May promises to fight 'elites' as she rejects UK orthodoxy
[LONDON] UK Prime Minister Theresa May positioned herself as the champion of "ordinary, working people" against "elites" as she set out an election platform that represents a clean break with the way Britain has been governed for at least 30 years.
After decades in which both Conservative and Labour governments have relied on free markets and relaxed immigration rules to deliver increasing prosperity, May said that the formula hadn't delivered.
"For too many people in this country, where you end up in life is still determined by where you were born and to whom," the prime minister wrote in a Facebook post ahead of the publication of her Conservative Party's election manifesto at around 11am on Thursday.

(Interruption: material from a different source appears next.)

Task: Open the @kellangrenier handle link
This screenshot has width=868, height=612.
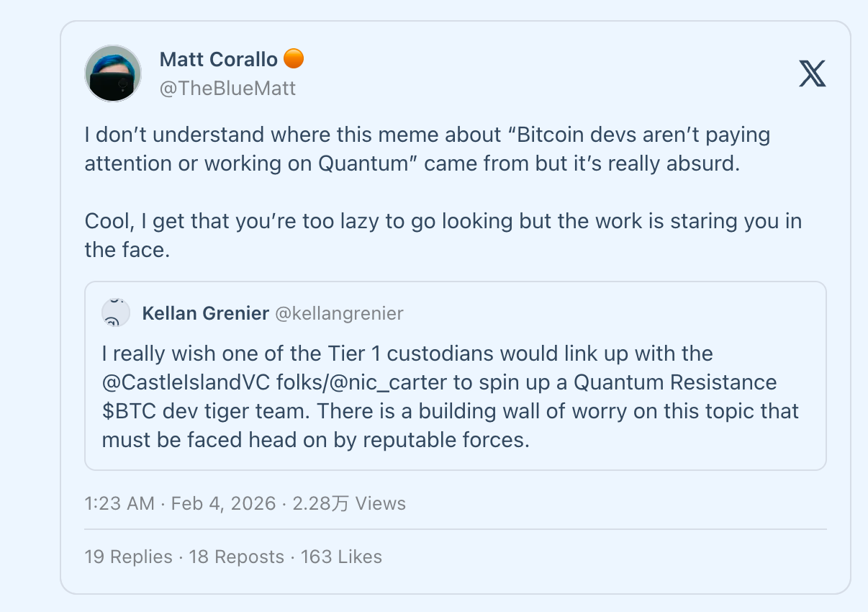Action: 340,313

"Rather than pursue an agenda based on a supposed center ground defined by elites in Westminster, we will govern in the interests of the mainstream of the British public."

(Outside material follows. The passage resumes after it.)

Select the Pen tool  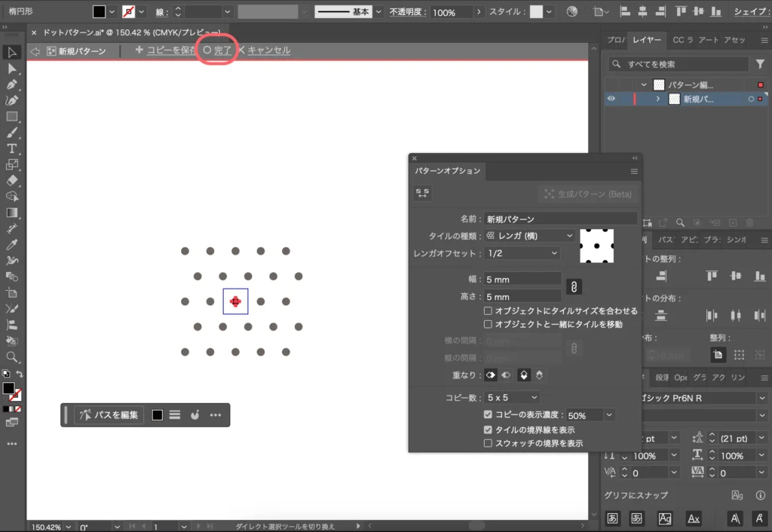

Elements of the manifesto revealed so far include tighter immigration rules, more worker protections, and increased regulation of utility company pricing. On Wednesday, Mrs May showed she was ready to confront her base by announcing that wealthy people will be expected to use the value of their homes to pay for their own care as they get older.
The announcement on elderly care was a decision to face a problem her predecessor David Cameron had ducked, and to do it in a way he had labeled a "death tax" when the opposition Labour Party floated a milder version.
Mr Cameron, who came from a wealthy family, had focused on making it easier for people to pass on more of their property to their children. Mrs May's solution will protect those with small estates, but not the rich.
The measure has the unexpected support of one of the most crucial opinion-formers in the UK - the high-circulation Daily Mail newspaper, which in the past has always attacked any proposal that threatened people's inheritances. Mrs May has spent years wooing the Conservative-leaning tabloid, a strategy that has paid off now that she needs political support.